However, zero-shot performance degrades sharply when target objects fall outside the model's training distribution. In domain-specific applications such as agricultural [\[18\]](https://openaccess.thecvf.com/content/CVPR2025W/V4A/html/Singh_Few-Shot_Adaptation_of_Grounding_DINO_for_Agricultural_Domain_CVPRW_2025_paper.html), medical imaging, or specialized infrastructure inspection, these models offer minimal help: the visual patterns and object categories involved are largely absent from internet-scale image collections on which these models are trained.

**Interactive segmentation models.** The SAM family [\[14\]](https://openaccess.thecvf.com/content/ICCV2023/html/Kirillov_Segment_Anything_ICCV_2023_paper.html) [\[4\]](https://arxiv.org/abs/2408.00714) [\[1\]](https://arxiv.org/abs/2511.16719) has become widely adopted in projects requiring mask annotations. Rather than generating automatic predictions, these models let annotators refine boundaries through clicks and prompts. Unlike semantic foundation models, SAM was trained to respond to generic visual cues — edges, color discontinuities, texture transitions — that transfer across domains more reliably than semantic understanding does. This makes it considerably more robust to domain shift than classification-based models: a boundary between tissue and background in a medical scan shares low-level structure with a boundary between a component and its mounting surface in an industrial inspection image. That said, robustness is not universally guaranteed — performance in automatic mode can degrade in specialized domains, and the model remains dependent on prompt quality [\[15\]](https://arxiv.org/abs/2408.02924).

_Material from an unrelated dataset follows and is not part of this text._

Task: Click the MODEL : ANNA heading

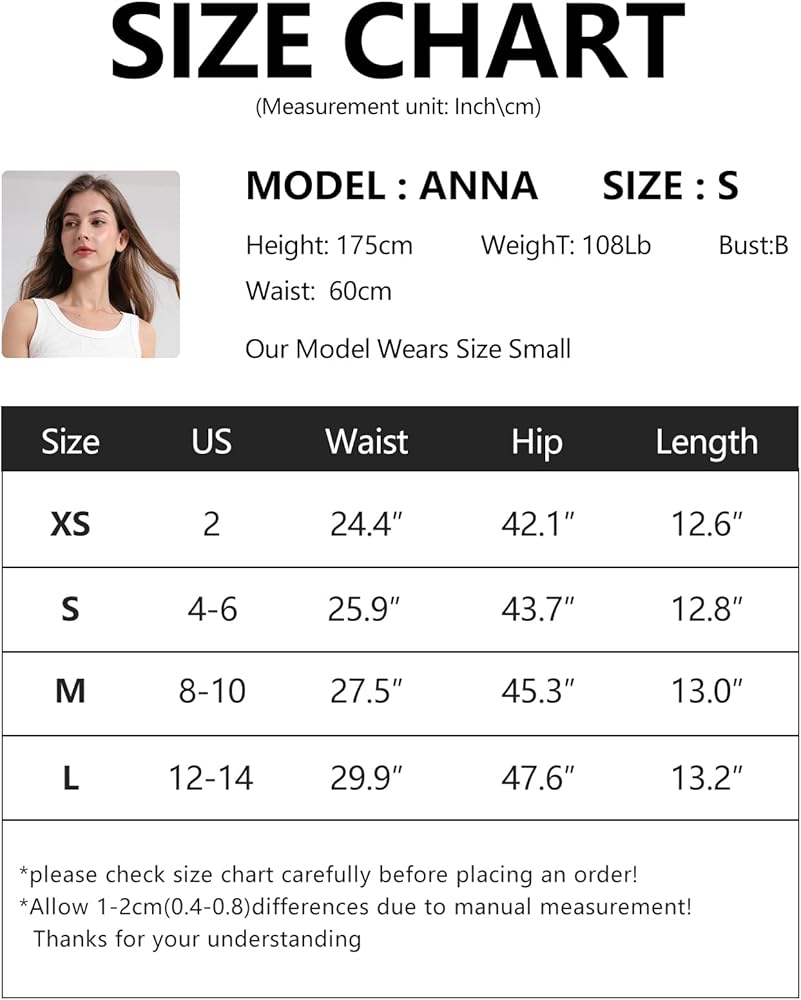Action: [x=391, y=186]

The fundamental limitation of interactive segmentation models is manual effort: every object in every image requires individual guidance. And like zero-shot models, they never learn from your data — there is no mechanism by which annotation work accumulated over a project improves future predictions.

**None of the approaches above enables continuous model adaptation during annotation** — where each newly labeled image contributes to a model that improves throughout the project, without discrete training cycles, cross-team coordination, or interruptions to the annotation workflow. This is the gap Live Training addresses.

## How Live Training Works

Live Training is built on a single design principle: the model trains continuously alongside annotation, on a single GPU, with no separation between the training and deployment phases.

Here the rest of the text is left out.